De linde van Etten-Leur wordt moeierboom genoemd en is een zomerlinde. De moeierboom in Etten-Leur is in 2020 verkozen tot boom van het jaar en dingt mee naar de titel Europese boom van het jaar. De moeierboom staat op de Markt in Etten-Leur op de plek waar misdadigers werden veroordeeld of vrijgesproken. De boom is ongeveer in 1675 aangeplant. De boom is de oudste van 1350 linden in verschillende soorten die Etten-Leur rijk is. De boom is getuige geweest van vele gebeurtenissen. Vincent van Gogh heeft deze boom in zijn prille jeugd mogen aanschouwen. De boom is in zijn geschiedenis zijn top kwijtgeraakt mogelijk door bliksem of storm, anders was hij zeker 20 meter hoog geworden. Vanwege de leeftijd worden de takken ondersteund door een ijzeren frame. Wel heeft de boom zijn kenmerkende kroonvorm mogen behouden. Hij (of zij) wordt regelmatig onderhouden en gesnoeid. Uit het snoeihout zijn in de loop van de tijd vele telgen ontstaan, mogelijk komt daar de naam moeierboom vandaan. Een Etten-Leurse likeur is naar de moeierboom vernoemd.

Zoals ook voor andere bomen het geval is, zijn de oudste en grootste exemplaren in België ouder en dikker dan in Nederland.

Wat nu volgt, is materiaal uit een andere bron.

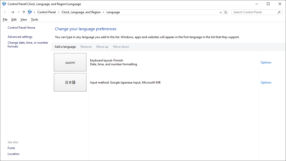Click the forward navigation arrow
Viewport: 286px width, 161px height.
tap(12, 12)
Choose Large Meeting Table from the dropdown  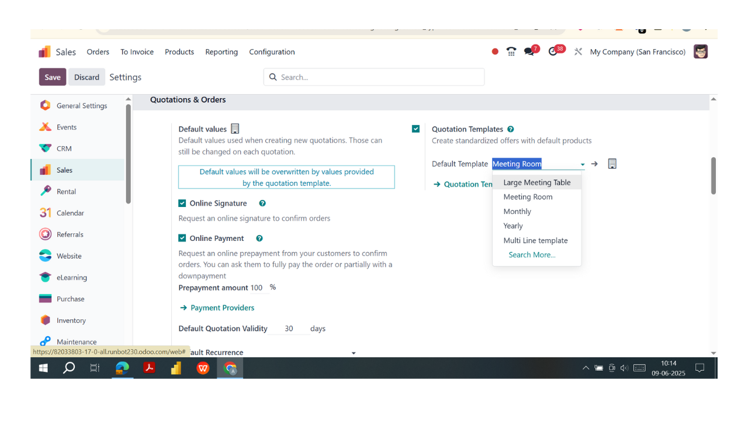pyautogui.click(x=536, y=182)
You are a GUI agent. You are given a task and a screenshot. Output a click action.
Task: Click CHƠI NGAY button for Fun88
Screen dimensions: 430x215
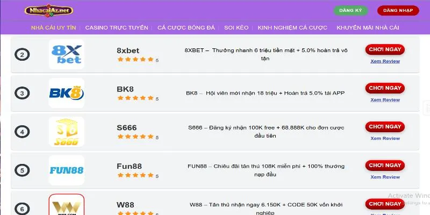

De dikste zomerlinde van België, le tilleul de Conjoux, staat nabij Ciney en heeft een stamomtrek van 885 cm en is daarmee de op twee na dikste boom van België.[20] De grootste Hollandse linde in België staat naast het kerkje van het gehucht Doyon in Havelange en heeft een omtrek van 867 cm.[21]

In de Antwerpse gemeente Zoersel stond een befaamde linde; toen ze in 1974 werd gekapt, zou ze 800 jaar oud zijn geweest.[22] Die boom is nu een gebeeldhouwde dorpslinde geworden. Pol Van Esbroeck en Mariëtte Coppens, twee beeldhouwers bewerkten de stam en de takken. De stam vertelt nu de geschiedenis van het dorp Zoersel. De takken zijn intieme meesterwerken met episodes van de roman De loteling van Hendrik Conscience, die zich deels in Zoersel afspeelt. De kunstwerken kregen er een eigen vertelmuseum. Naast die van Zoersel zijn er nog twee gebeeldhouwde monumentale bomen in Europa, in Chalon-sur-Saone en in Le Caylar.

aangevreten blad van Hollandse linde
Tanzlinde, een dans- en gerechtslinde Sachsenbrunn
Tanzlinde in Schenklengsfeld, 1200 jaar oud

De linde kan aangetast worden door de lindebladluis (Eucallipterus tiliae). De zilverlinde heeft hier weinig last van. De lindebladluis scheidt honingdauw af, een suikerhoudend vocht, af, waarop weer schimmels zoals roetdauw groeien. De honingdauw kan voor zeer veel overlast zorgen.

Bastaardrupsen van de lindebladwesp (Caliroa annulipes) vreten het bladmoes vanaf de onderzijde weg, skeletteren genoemd.

Bij langdurige droogte en in warmteperioden kan de linde aangetast worden door spint (Eotetranychus tiliarum).

Historische en culturele betekenis

[bewerken | brontekst bewerken]

De lindeboom werd bij de Kelten en de Germanen gezien als heilige boom. De godin Freya zou zich erin gevestigd hebben. De geest van de linde gold als beschermer voor huizen, bronnen en kerken. Ook later werd de lindeboom als 'goede boom' beschouwd. Er werd recht gesproken door middel van een Vierschaar en andere plechtigheden werden er gehouden waaronder het sluiten van huwelijken; de duimen van de geliefden werden dan in de bast gedrukt. Een lindetak zou tevens helpen als middel tegen tandpijn bij kinderen en het werd, in amuletvorm, gebruikt als bescherming tegen zwarte magie en geesten.

De lindeboom is in volksliedjes talloze malen bezongen[23], maar ook in bijvoorbeeld Schuberts Der Lindenbaum (Am Brunnen vor dem Tore ) uit de Winterreise op tekst van Wilhelm Müller. De lindeboom staat eveneens centraal bij Gustav Mahler in diens Lieder eines fahrenden Gesellen (Die zwei blauen Augen). De lindeboom verwijst vaak naar een (voorbije) liefde. In 2003/2004 bezong de Moldavische jongensgroep O-Zone de lindeboom in de zomerhit Dragostea din tei: "Liefde onder de lindeboom".

Tevens komt de lindeboom voor in de heraldiek. Zo bevatten onder andere de wapens van Opmeer, Aalten, Stede Broec, Olst-Wijhe, Delden, Noorder-Koggenland en Prinsenbeek een of meerdere lindebomen.

Er bestaat een legende over een zeer oude lindeboom in Wessobrunn.